_Material for this task_.
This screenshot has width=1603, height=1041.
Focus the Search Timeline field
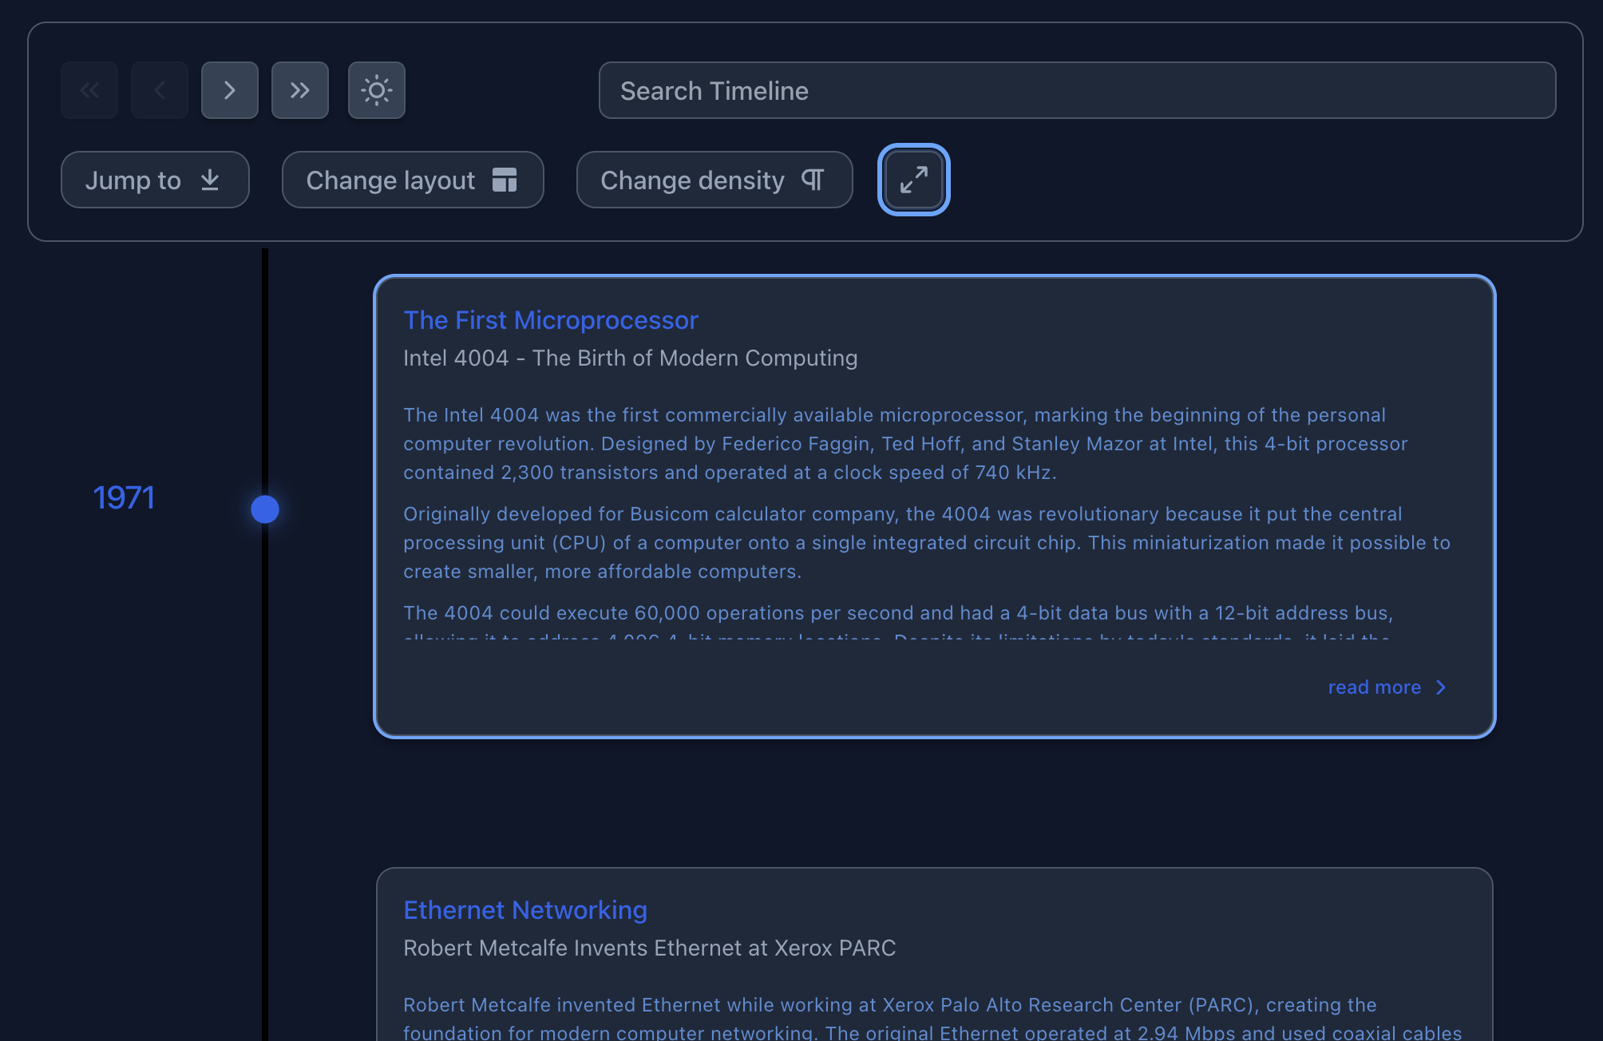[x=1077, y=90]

==

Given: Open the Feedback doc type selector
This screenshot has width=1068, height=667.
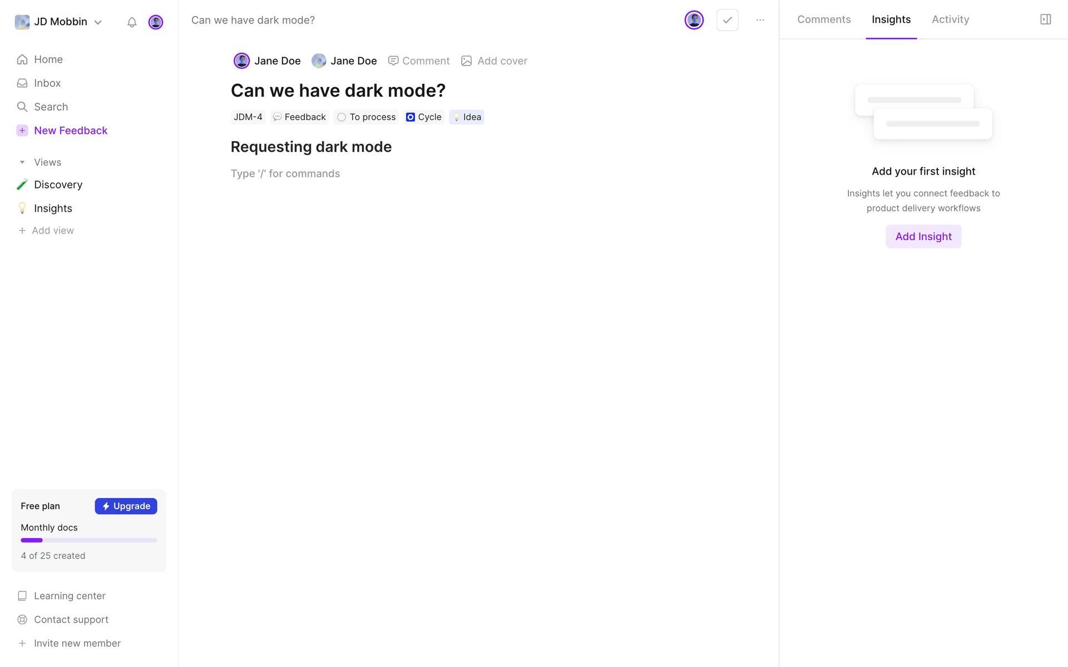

_What the task asks_.
Examine each line of the listing for the word "width" and state only how many lines contain it.

_Final answer_.
2